"Mon
père a voulu tuer ma mère un dimanche de juin, au début de
l'après-midi." Avec cet incipit maintenant célèbre, Annie Ernaux frappe
fort à nouveau en n'écrivant pas sur ce qui aurait pu être un
fait-divers de 1952, mais en déroulant un récit cathartique de l'après
traumatisme. Elle décrit d'abord très bien les effets psychologiques
provoqués en elle par cette "terreur sans nom" éprouvée alors qu'elle
n'avait pas encore douze ans.
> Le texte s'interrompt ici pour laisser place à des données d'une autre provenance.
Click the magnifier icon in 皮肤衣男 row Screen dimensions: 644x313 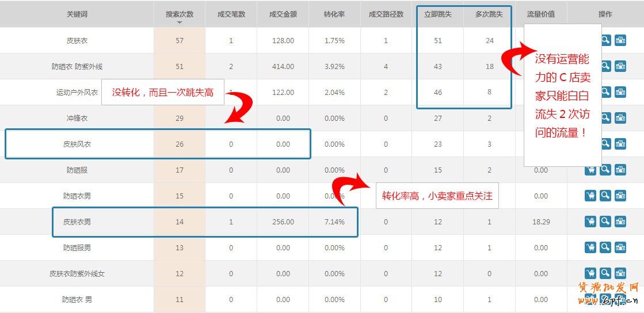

Ainsi se précise le projet d'écriture :
"Cette scène figée depuis des années, je veux la faire bouger pour lui
enlever son caractère sacré d'icône à l'intérieur de moi". Ce qui lui
importe, "c'est de retrouver les mots avec lesquels je me pensais et
pensais le monde autour." Curieusement, elle ressent donc le besoin
d'écrire sur l'environnement géographique et social de son quartier de
1952, en se faisant ethnographe de son passé, des comportements, des
codes et du langage dont elle n'avait pas conscience à 12 ans. Une fois
précisés les codes et les règles qui l'enfermaient, Annie Ernaux
constate que "Nulle part il n'y avait de place pour la scène du dimanche
de juin." Elle confirme ainsi la valeur de trauma de cette scène, qui
la fait entrer dans la honte, le sentiment qui inaugurera sa conscience
d'appartenance à une classe sociale inférieure, prise de conscience qui
sera en grande partie le creuset de son œuvre littéraire.